Story by Isabel Cosby, Managing Editor

Once, while attending a summer concert, senior Sophia Hansen noticed that all of the other teenagers around her were vaping.

“It was very windy out, so they were blowing smoke all over our faces,” Hansen said. “It kinda made it harder to enjoy [the concert].”

Experiences like these are common among students. Most high school students have either seen, heard of, smelled or smoked e-cigarettes. The devices are also known as an e-cigs, vapes or vape pens and their use among high schoolers has recently skyrocketed.

“I know a lot of people who do it but I don’t personally like it,” freshman Julien Courteaud said. “I don’t really care what other people do, as long as they don’t do it directly in my face.”

According to the National Institute on Drug Abuse, teens are more likely to use e-cigarettes than regular cigarettes.
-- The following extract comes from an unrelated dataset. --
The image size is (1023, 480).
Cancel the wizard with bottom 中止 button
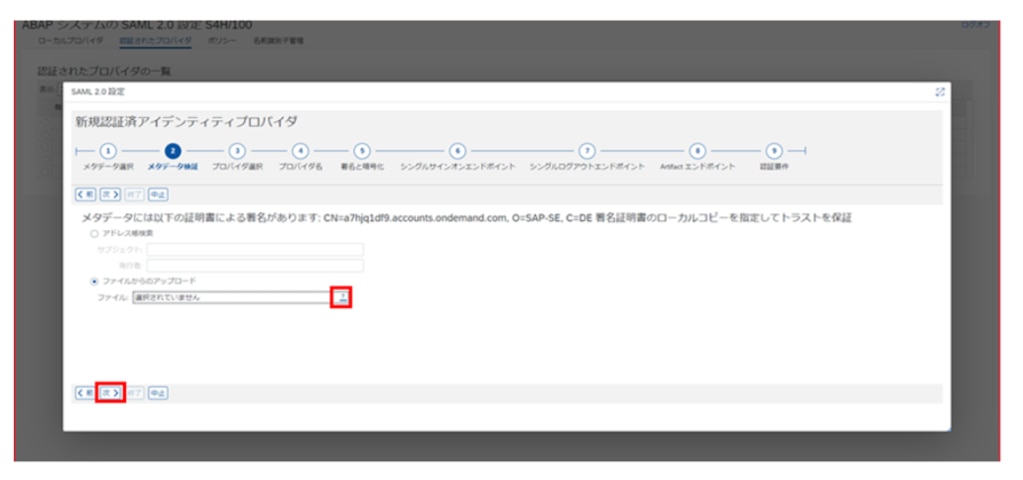point(158,393)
In fact, the e-cigarette market grew by around 40 percent in 2017, with the company Juul serving as the primary culprit.

“We’re where we were 50 years ago with cigarettes, now with e-cigarettes,” students assistance program counselor Danielle Doskocil said. “We’ve only scratched the surface of how dangerous and unhealthy they are. Until then it’s just kind of the unknown.”
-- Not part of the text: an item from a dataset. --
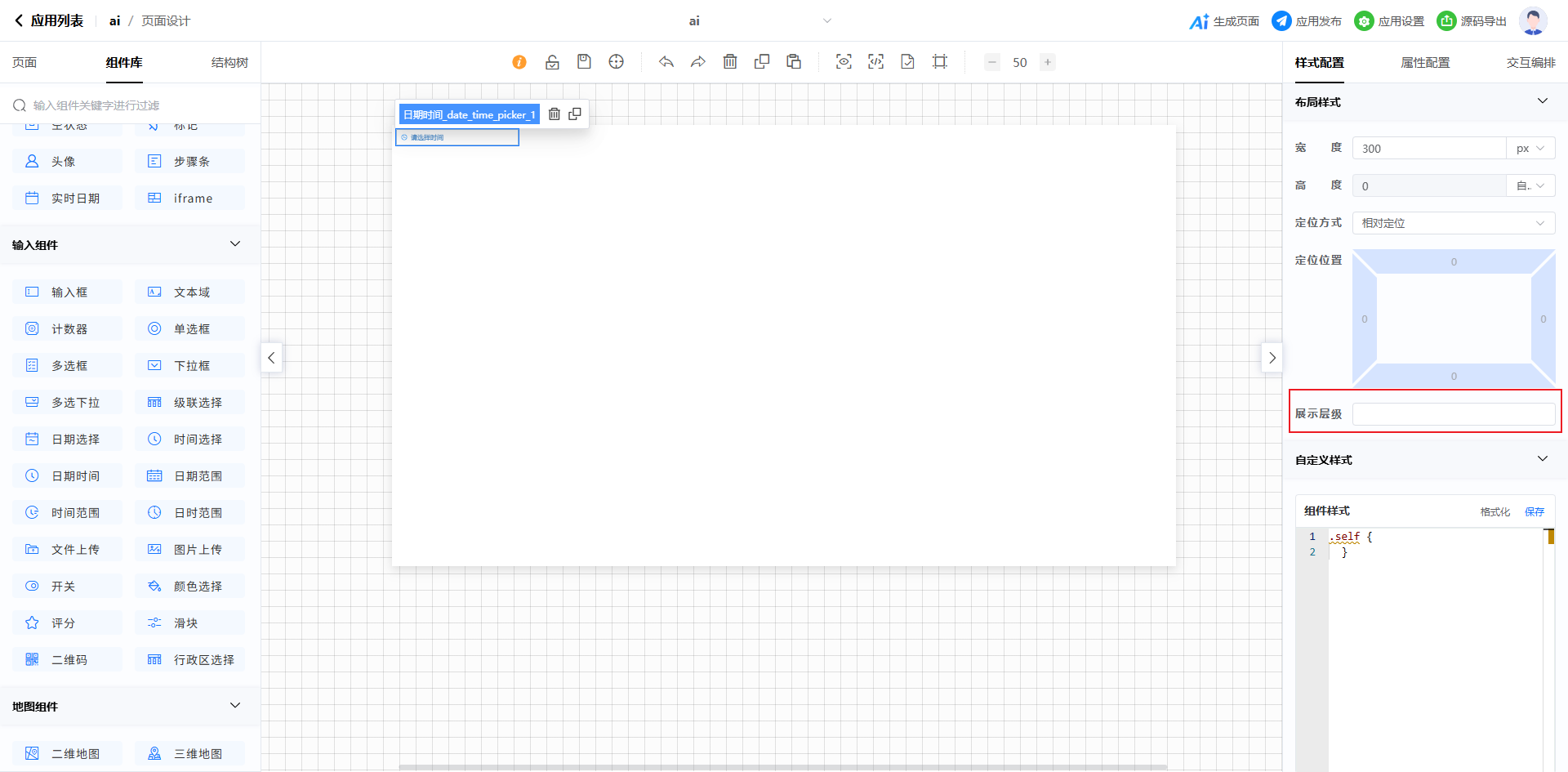Click the 展示层级 input field
Screen dimensions: 1568x772
click(x=1453, y=414)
Doskocil works with East Meck, Myers Park and the middle schools that feed into them, and specializes in working with students who have had drug-related issues.

“I think that some teens go into it with the good intent of ‘this isn’t as bad as cigarettes,’ but we’re finding out pretty quickly that that’s actually not true,” Doskocil said.

Besides the fact that the use of e-cigarettes could potentially pose some serious health risks, some anti smoking advocates are concerned that it could lead some teens into smoking regular cigarettes.

“The biggest threat that e-cigarettes pose [to teens] is addiction because even though they don’t have tobacco in them, they have nicotine in them,” Doskocil said. “Once you get to a point where you are dependent on any substance, you’ve lost your freedom.”

According to the 2017 Youth Risk Behavior Survey, 43 percent of CMS high schoolers have used an electronic vapor product in the past and 20 percent of CMS high schoolers currently use an electronic vapor product. Some students at East Meck are wary of e-cigarettes like Juuls because of the risk of nicotine addiction.

“I don’t have a huge issue with vaping and e-cigarettes, I just think there’s obviously a risk of them being addictive,” junior Ash Warren said. “It’s like a waste, almost.”

Another concern students have with e-cigarettes is the fact that nobody seems to know what is in them.

“I’ll be honest, I say, ‘yes it’s dangerous,’ but I don’t truly know what it is or what’s in it,” Hansen said. “And that’s part of it; no one really knows what it is.”